The cidery will sit on a 10-acre parcel of land at 1581 Maidens Road that the husband-and-wife team bought in 2013 and where they have also built a home.
Plans for Courthouse Creek Cidery include a 3,000-square-foot production facility and an 800 to 1,000-square-foot tasting room.
The property is also where they eventually hope to grow the fruit for their labor.
“The goal is to source 100 percent from our orchard but that’s going to take time,” Eric Cioffi said. “It’s a very classic small winery model.”
On seven acres of their land, they’ll plant 30 different American, English and French cider apple varieties, along with a small lot for pears.
The Cioffis plan to apply for a farm winery ABC license that requires them to source 51 percent of their apples from the Commonwealth, Eric said. Courthouse Creek will use apples from nearby orchards until its trees start producing.
Eric, 45, said both he and Liza, 39, always had the dream to start a farm of their own. Liza taught for 10 years in a one-room school house in Parkfield, California. Eric practiced law and also worked in the food and wine industry.
At some point, Eric said he caught the “wine bug.”
But the costs of breaking into the California wine scene proved too high. The Cioffs have four children in addition to several pets.
“We sort of have the modern day Brady Bunch going on,” Eric said. “A 10-acre piece of land over there would have broken the bank.”
As they were looking for a more affordable fresh start, Eric landed a job a with a Richmond law firm. He and Liza came to visit the area and were reminded of how the Central Coast in California used to be.
“It was almost like traveling back 10 or 15 years ago to what was happening in California,” he said. “We saw a lot of that same foundation that we saw explode in California.”
So in 2013 they moved the family to Richmond. Eric eventually left the Richmond law firm and closed on the purchase of the Goochland property for $135,000 and built a house.
They quickly began researching the property’s soil and found it promising for wine making. Ultimately, a weekend visit to Albemarle Cider Works changed the Cioffis minds, if not their palates.
“We walked into their tasting room and I tasted a premium Virginia cider,” Eric Cioffi said. “We thought, ‘Why not go with what the Tidewater was designed for?’”
So Courthouse Creek Cider was born, named for a creek that runs near the property. Cider production for retail sale will begin in fall 2015 and the tasting room will be open spring 2016. The Cioffis hope to eventually go into commercial production and distribution.
Eric would not say how much it will cost to open Courthouse Creek Cider.

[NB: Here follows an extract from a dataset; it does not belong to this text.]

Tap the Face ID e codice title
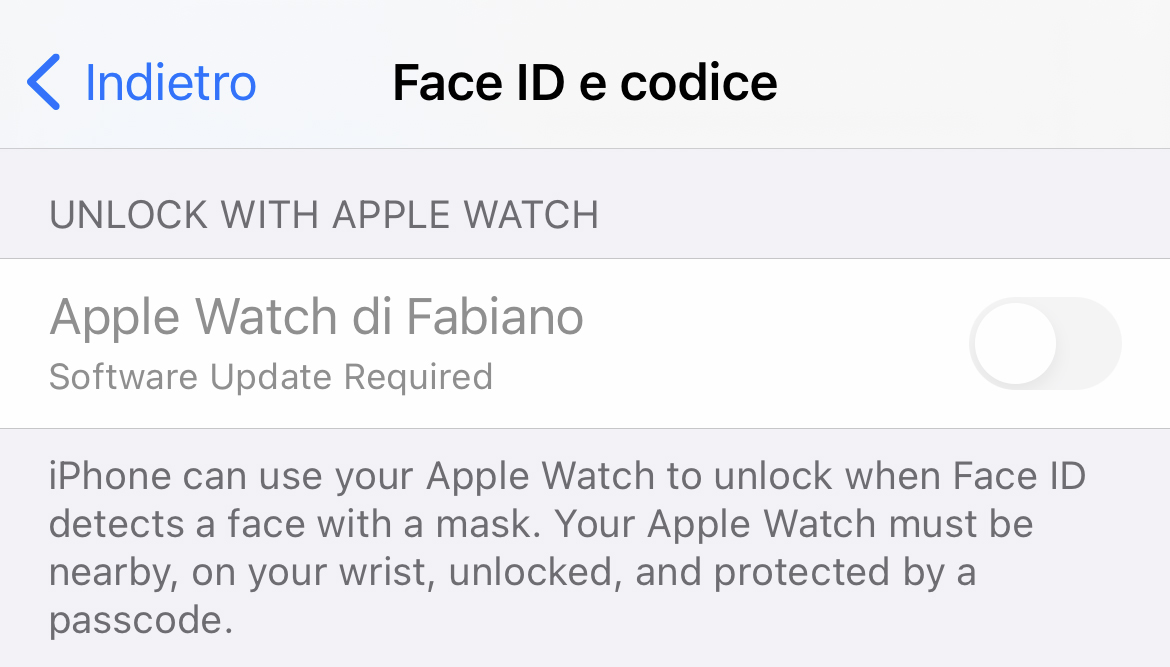1170x667 pixels. [585, 82]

“We look at it from two sides: the orchard and the cidery,” he said of the startup costs. “The cidery is going to be two times the cost of the orchard.”

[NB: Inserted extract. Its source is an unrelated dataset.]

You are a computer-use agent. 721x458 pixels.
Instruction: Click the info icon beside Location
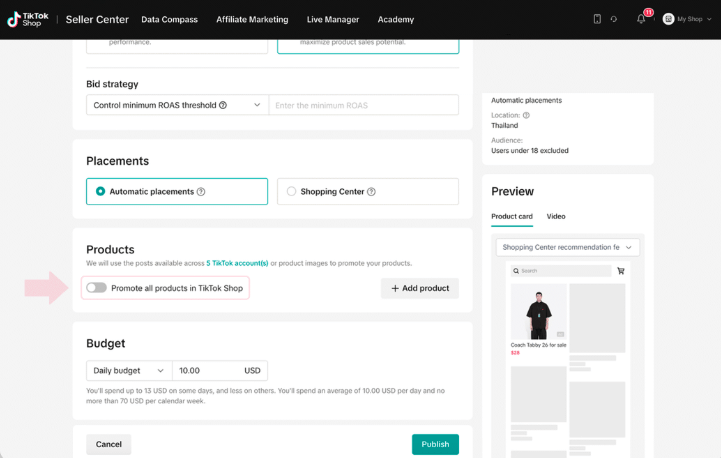[526, 115]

He said he is friends with owner of Strangeways Brewing and that he is encouraged by the popularity of the craft beer scene and consumers’ willingness to try new things.
The craft alcohol craze has also already reached another Goochland County farm.
“We’ve got Lickinghole Brewery right up the road,” Eric Cioffi said. “I think ours will be similar but more of that farmstead, real traditional farm style tasting room.”
As for the transition from California and the move into a new career field, Eric said the change hasn’t been without it’s trying times, but he’s happy with the decision.
“You can read about it in a book all day but until you do it, it’s radically different,” he said. “The reality is I didn’t want to end up dead from a heart attack from overwork and not pursue my passion.”